Family talking to a health professional

This page includes information on a range of common concerns that parent carers may have about their child.

Eating problems

Girl not wanting to eat

Eating problems

Some children may have difficulties with feeding from birth. It is common for children to present with a ranging feeding, eating, and drinking activities and Health Visitors can support you with infant feeding and weaning.

You can also find lots of useful advice on the Infant Feeding page of the Cambridgeshire and Peterborough Healthy Child Programme website.

If you have concerns then talk with your child’s GP, health visitor or paediatrician. Young people can seek their own referrals over the age of 17 or 18 through their GP. Those who need specialist services may be referred to Dietetics, Nutrition, and to services for specialist equipment and other related support.

If your child's eating and drinking suddenly stops, or becomes very restricted, please seek medical advice from NHS 111 or your GP to ensure they are safe and well.

Eating Disorders

Eating disorders are mental health conditions where food is often used to cope with feelings and situations. Eating behaviours can be unhealthy and may include eating too much or not enough and being overly concerned about weight and body image.

Eating disorders can affect anyone at any age, but are most common in teenagers between 13 and 17.

The most common types of eating disorder are Anorexia Nervosa (AN), Bulimia and Binge Eating Disorder (BED).

Other eating disorders are other specified feeding or eating disorder (OSFED) and avoidant/restrictive food intake disorder (ARFID) which can be experienced by some children/young people with Autism. Below are links to some useful websites.

www.beateatingdisorders.org.uk

www.pedsupport.co.uk

CPFT CAMH Eating Disorder Service

The SUN network has produced a useful leaflet.

Are you caring for a loved one with an eating disorder? is useful for parent/carers to help care for someone with eating challenges.

Sensory Impairment

Blind girl reading Braille

Health services for children with sensory impairment are provided at the Child Development Centre by a team of Community Paediatricians, Speech and Language Therapists, Occupational Therapists, and Physiotherapists.

These specialist services work closely with the eye (Ophthalmology) and hearing (Audiology) services in the hospital as well as the sensory impairment service provided by the local authority as part of the SENI (Special Educational Needs and Inclusion) team.

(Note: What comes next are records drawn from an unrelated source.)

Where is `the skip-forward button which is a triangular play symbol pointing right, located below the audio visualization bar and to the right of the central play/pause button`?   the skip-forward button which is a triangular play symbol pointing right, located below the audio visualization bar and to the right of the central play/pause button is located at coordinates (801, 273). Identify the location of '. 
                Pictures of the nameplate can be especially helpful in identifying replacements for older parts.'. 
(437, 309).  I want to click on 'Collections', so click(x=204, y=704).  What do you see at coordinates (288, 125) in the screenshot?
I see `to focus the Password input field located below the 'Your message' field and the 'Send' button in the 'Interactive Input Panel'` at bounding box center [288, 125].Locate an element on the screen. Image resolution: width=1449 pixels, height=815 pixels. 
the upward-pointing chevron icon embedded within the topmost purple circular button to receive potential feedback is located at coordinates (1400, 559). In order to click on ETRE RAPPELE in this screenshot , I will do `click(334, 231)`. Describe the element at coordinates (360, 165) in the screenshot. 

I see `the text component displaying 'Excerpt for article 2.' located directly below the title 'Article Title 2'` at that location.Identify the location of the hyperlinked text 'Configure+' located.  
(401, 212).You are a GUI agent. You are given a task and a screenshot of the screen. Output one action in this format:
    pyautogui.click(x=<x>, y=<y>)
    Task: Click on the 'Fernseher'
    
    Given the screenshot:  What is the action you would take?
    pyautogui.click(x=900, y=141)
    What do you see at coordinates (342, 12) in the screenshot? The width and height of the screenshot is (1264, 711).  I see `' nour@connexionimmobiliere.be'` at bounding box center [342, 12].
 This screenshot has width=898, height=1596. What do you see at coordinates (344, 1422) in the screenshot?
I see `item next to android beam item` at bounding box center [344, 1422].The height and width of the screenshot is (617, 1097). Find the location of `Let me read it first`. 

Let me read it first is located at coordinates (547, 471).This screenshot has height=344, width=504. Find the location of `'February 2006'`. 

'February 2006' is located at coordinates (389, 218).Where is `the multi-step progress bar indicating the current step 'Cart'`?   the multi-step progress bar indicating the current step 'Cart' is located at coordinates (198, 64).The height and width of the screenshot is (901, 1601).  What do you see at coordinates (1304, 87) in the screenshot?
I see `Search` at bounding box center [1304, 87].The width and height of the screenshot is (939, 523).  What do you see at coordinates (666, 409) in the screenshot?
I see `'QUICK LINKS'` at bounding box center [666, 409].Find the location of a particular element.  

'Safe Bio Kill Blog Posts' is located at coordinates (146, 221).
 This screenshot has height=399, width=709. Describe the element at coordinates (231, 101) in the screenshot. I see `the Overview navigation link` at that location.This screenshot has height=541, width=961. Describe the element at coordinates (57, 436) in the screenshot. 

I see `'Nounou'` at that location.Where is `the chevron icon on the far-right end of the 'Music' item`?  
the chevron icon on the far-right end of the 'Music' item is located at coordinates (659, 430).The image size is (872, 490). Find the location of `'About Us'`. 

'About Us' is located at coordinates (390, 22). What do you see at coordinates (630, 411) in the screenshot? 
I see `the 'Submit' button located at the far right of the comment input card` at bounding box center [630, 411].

The Paediatric Audiology Service at North-West Anglia NHS Foundation Trust (NWFAT) provides hearing assessment and advice for children for whom there is concern about hearing. They assess children aged 9 months old to 16 years old and will require a referral from your child’s GP, health visitor, school, paediatrician or speech therapist.

For those who are 16 years or older, the GP can assess and refer to services as needed.

More detailed information can be found on our Sensory Impairment page

Neurodevelopmental disorders

Little boy playing with bricks

The CAMH neurodevelopmental service works with school aged youngsters, their families, and professionals where there is already a diagnosis of neurodevelopmental conditions.

The service can provide assessments for Autistic Spectrum Disorder (ASD) and Attention Deficit Hyperactivity Disorder (ADHD). They work with school aged youngsters, their families and professionals where there is already a diagnosis of Autism, ADHD and/or learning disability.

More information about autism can be found on the Autism page and Neurodevelopmental Disorders page.

Mental Health and Wellbeing

Young girl with CAMHS worker

CAMHS stands for child and adolescent mental health services. CAMHS works with children and young people with a range of moderate to severe mental health needs.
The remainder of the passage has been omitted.